Terry Donovan (b.14 September 1936 – 22 November 1996) together with Bailey and Duffy were firm friends, nicknamed by Norman Parkinson as 'The Black Trinity’. The dynamic trio never tired of talking photography together and the friendly rivalry drove all three of them to be highly successful in their chosen craft. They captured the ‘Swinging Sixties’ and were more famous than the models they photographed.
This shot taken by Duffy was for The Sunday Times Magazine released for one day only on the 10th of May 1964. The "Black Trinity" were tasked with photographing each other and were then interviewed by Francis Wyndham. David Bailey photographed Duffy for the feature titled "The Modelmakers."
Borm in 1936 in East London, Donovan took his first photograph at age 15, at which time he was studying at the London County Council School of Photoengraving and Lithography. Terence Donovan like Duffy was also an assistant to photographer Adrian Flowers. He joined the Royal Photographic Society in 1963, gaining his Associate in 1963 and Fellowship in 1968.

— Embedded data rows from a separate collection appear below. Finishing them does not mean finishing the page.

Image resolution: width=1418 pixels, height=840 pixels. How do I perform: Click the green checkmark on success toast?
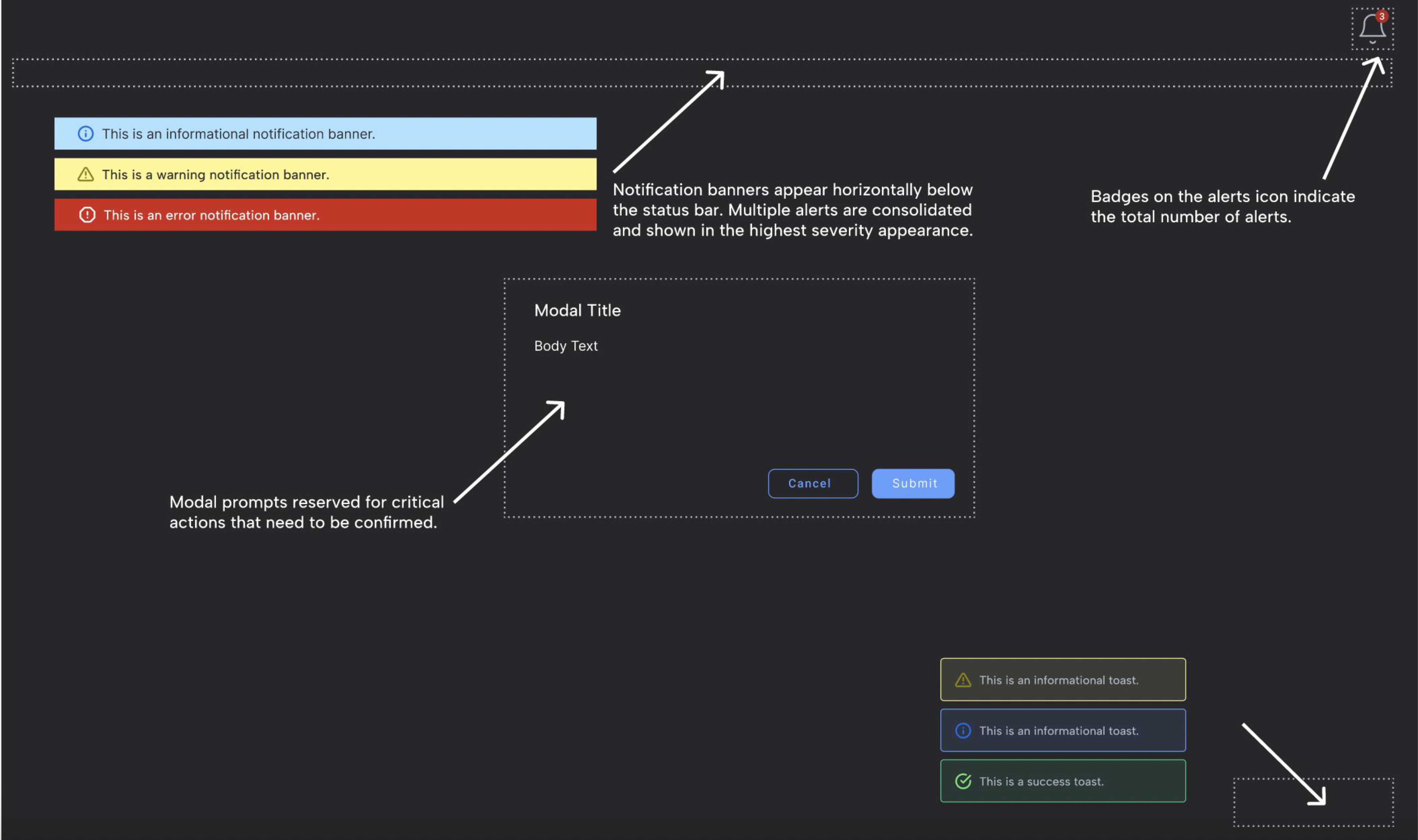(x=963, y=781)
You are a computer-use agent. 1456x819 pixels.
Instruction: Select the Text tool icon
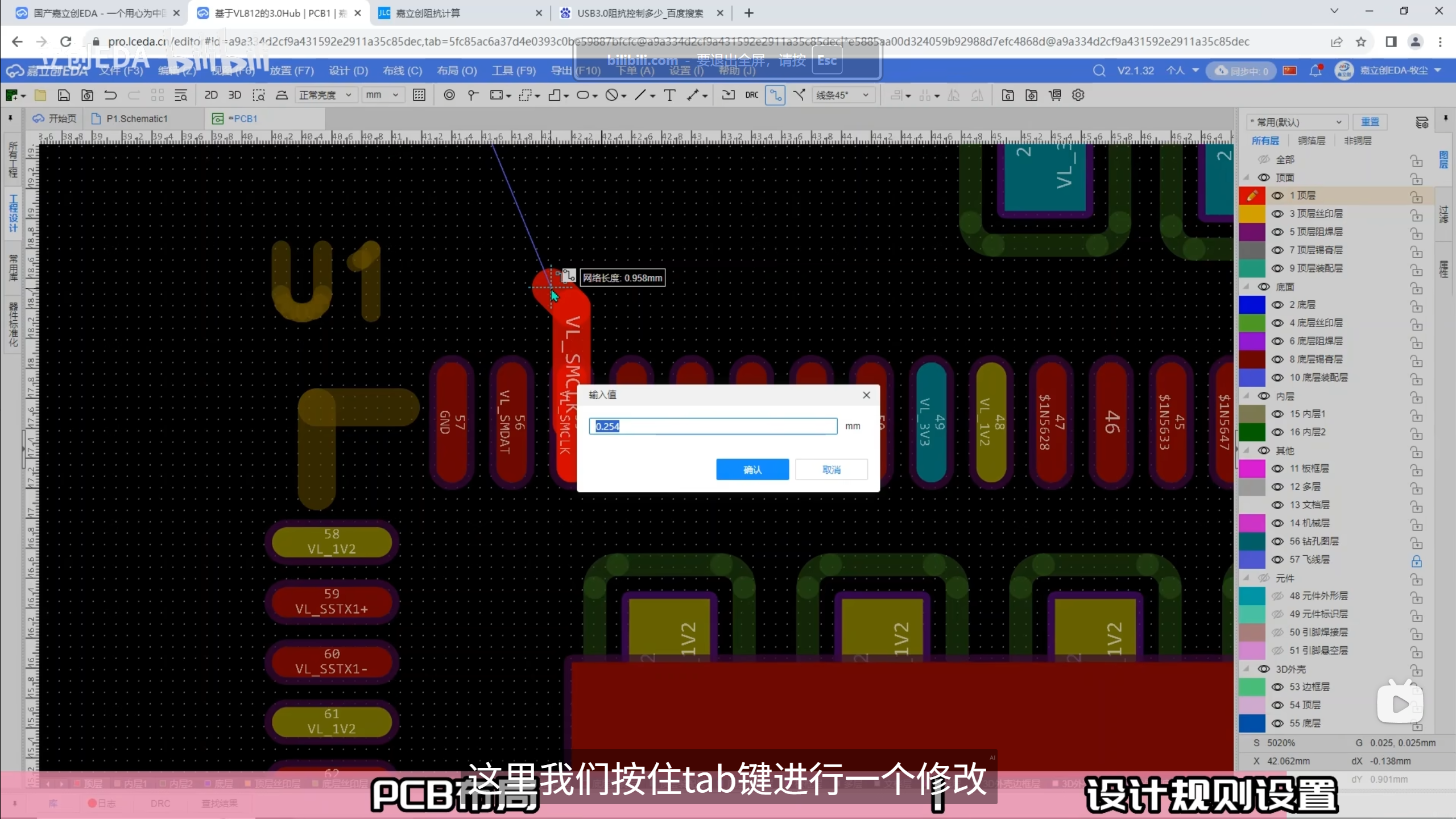pyautogui.click(x=669, y=95)

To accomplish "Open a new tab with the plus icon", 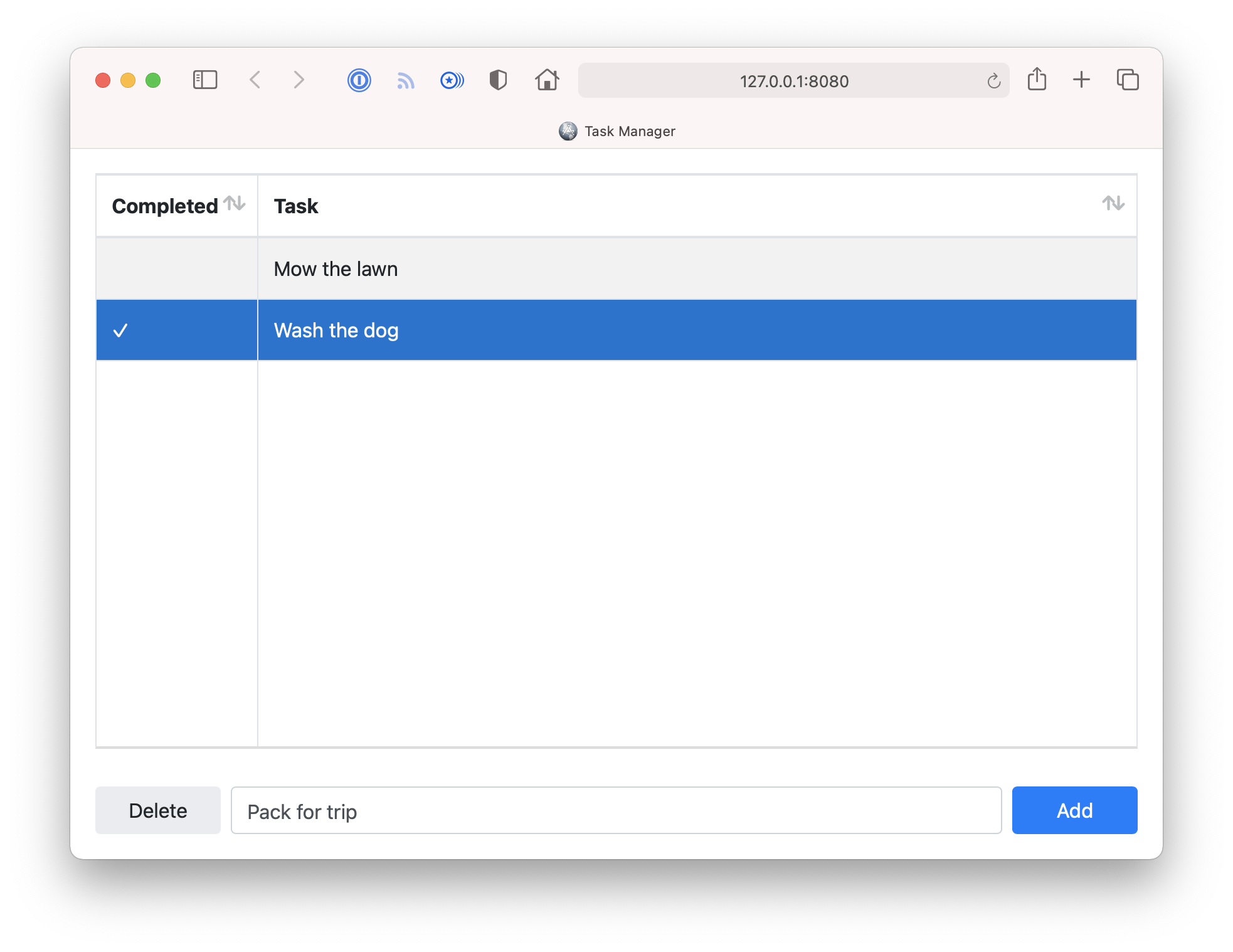I will coord(1081,80).
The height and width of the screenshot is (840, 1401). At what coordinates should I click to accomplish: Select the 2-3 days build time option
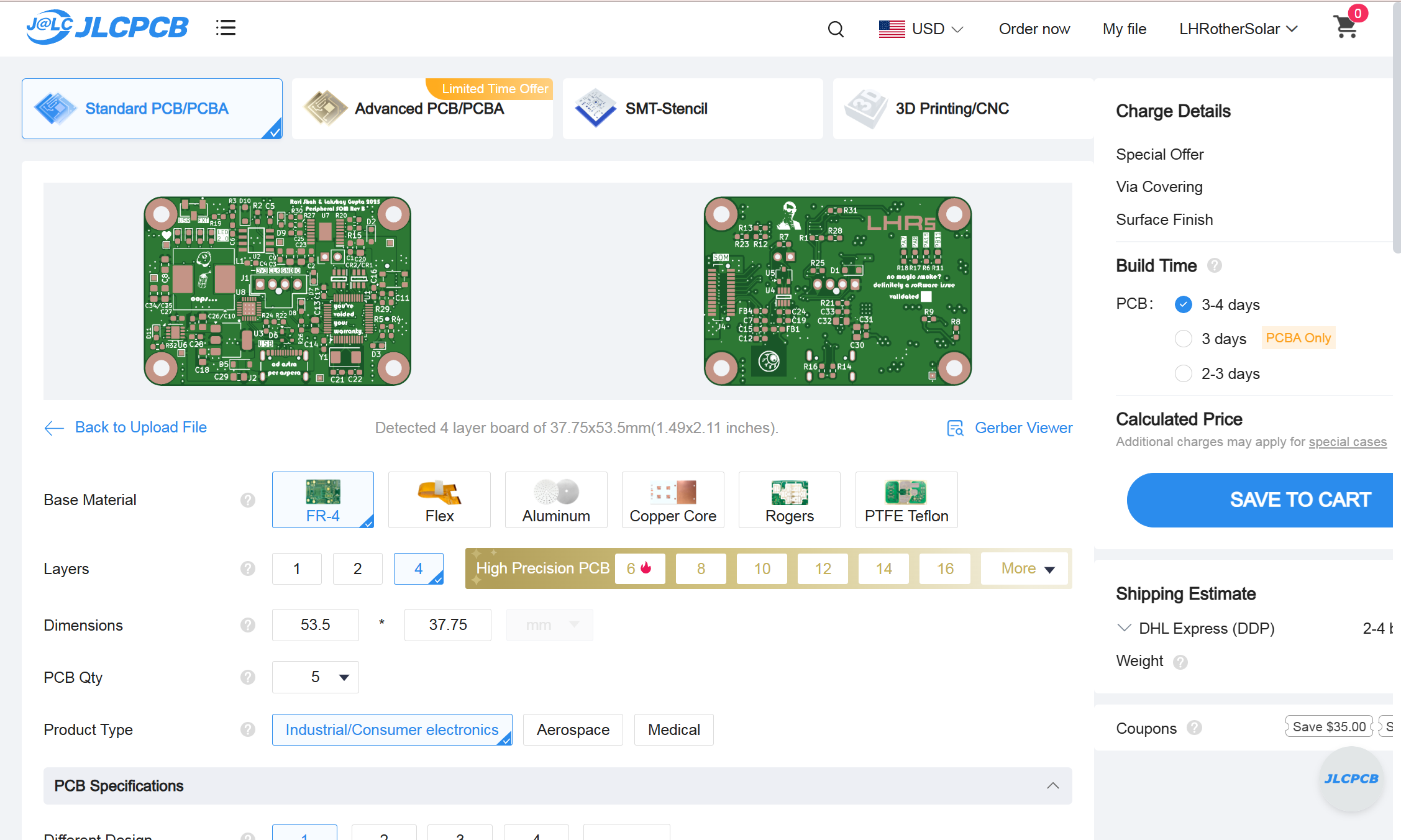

In the early 1970s, Donovan branched out into film and went on to direct some 3000 TV commercials as well as documentaries and music videos. In the late 70's he moved his studio to 30 Bourdon Street, Mayfair which is now marked with a plaque in his honor. Like Duffy, he was an avid painter. He was also a black belt in Judo and co-wrote a popular book on the subject in 1985.